The Gaede Institute for the Liberal Arts was established in 2000 with the goal of strengthening liberal arts education locally and nationally. The Institute hosts scholarly conversation on the present and future of the liberal arts, provides liberal arts opportunities to area communities outside the academy, promotes educational access for first-generation and underserved populations, and fosters interdisciplinary contact between faculty and students through extracurricular events on campus.
Reel Talk: “Nowhere to Run”
with screenwriter Carmen McCain and Amanda Sparkman
Thursday, February 23
7pm | Adams 216
Nigeria faces a looming climate and environmental crisis that it can no longer afford to ignore. "Nowhere to Run"explores the creeping effects of climate change and unchecked environmental degradation that pose major socio-economic, political, and sustainable development challenges to communities across Nigeria. The narration for this award-winning documentary was written by Westmont professor of English Carmen McCain, who joins us for the screening.
Science and Song on Matters of the Heart
with singer-songwriter David Wilcox and Westmont biology faculty Jeff Schloss
Friday, February 24
7pm | Hieronymus Lounge
Christian singer-songwriter David Wilcox and biologist Jeff Schloss share a conversation--exchanging recent, fascinating scientific discoveries and musical/theological reflections on love, purpose, romance, forgiveness, suffering, and faith. Wilcox is an internationally acclaimed, philosophically thoughtful folk artist and Schloss directs Westmont’s Center for Faith, Ethics & Life Sciences and serves as Senior Scholar, BioLogos Foundation.
Businesswomen in Ministry?
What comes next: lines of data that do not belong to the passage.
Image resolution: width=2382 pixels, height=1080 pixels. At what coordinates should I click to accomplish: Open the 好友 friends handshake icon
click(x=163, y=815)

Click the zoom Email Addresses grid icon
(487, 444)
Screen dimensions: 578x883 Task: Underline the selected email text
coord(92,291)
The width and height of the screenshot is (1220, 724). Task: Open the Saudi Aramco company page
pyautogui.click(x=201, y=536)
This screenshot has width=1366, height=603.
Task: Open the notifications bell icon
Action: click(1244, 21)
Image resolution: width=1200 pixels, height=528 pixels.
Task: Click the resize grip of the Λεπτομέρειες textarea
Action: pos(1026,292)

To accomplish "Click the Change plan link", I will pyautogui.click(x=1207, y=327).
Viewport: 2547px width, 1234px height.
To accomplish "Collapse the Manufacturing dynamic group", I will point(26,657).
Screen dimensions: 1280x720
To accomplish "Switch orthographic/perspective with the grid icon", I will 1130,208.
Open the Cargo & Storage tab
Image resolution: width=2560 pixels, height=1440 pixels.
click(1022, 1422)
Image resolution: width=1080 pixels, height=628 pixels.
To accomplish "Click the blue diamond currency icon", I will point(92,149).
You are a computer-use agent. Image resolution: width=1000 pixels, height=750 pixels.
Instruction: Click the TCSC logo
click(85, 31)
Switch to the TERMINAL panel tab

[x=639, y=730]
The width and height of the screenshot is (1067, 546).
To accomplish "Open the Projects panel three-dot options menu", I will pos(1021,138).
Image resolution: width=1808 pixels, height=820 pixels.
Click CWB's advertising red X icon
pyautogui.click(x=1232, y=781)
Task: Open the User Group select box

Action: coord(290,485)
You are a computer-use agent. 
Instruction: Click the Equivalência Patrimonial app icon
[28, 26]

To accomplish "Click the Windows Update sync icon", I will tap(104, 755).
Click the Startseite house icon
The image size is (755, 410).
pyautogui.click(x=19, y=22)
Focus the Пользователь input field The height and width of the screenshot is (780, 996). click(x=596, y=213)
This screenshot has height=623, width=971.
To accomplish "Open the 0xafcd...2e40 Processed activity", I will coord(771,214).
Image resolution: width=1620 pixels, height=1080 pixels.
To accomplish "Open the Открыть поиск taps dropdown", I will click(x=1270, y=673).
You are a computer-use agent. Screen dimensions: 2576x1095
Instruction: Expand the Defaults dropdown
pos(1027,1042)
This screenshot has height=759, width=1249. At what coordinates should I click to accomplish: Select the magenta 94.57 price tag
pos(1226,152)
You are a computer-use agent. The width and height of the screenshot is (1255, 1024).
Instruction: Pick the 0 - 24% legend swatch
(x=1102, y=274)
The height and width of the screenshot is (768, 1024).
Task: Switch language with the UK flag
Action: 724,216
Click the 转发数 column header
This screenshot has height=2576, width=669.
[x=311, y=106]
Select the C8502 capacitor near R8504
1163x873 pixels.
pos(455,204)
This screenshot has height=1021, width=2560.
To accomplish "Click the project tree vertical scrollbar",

Gender and Church Organization, 1880-1930
Aaron Sizer, Westmont College
Monday, February 27
7pm | Hieronymus Lounge
Gender Studies Lecture
Long before many churches would ordain them as pastors, American Protestant women were deeply engaged in the business of ministry through raising and distributing money. Denominations wholeheartedly embraced corporate culture in the early twentieth century; this move sometimes led to curtailment of women's leadership, but it also gave women who were accustomed to dealing with denominational finances a pathway to expanded religious roles. Aaron Sizer holds a Ph.D. in American religious history from Princeton Seminary and is assistant director of Westmont's Gaede Institute for the Liberal Arts.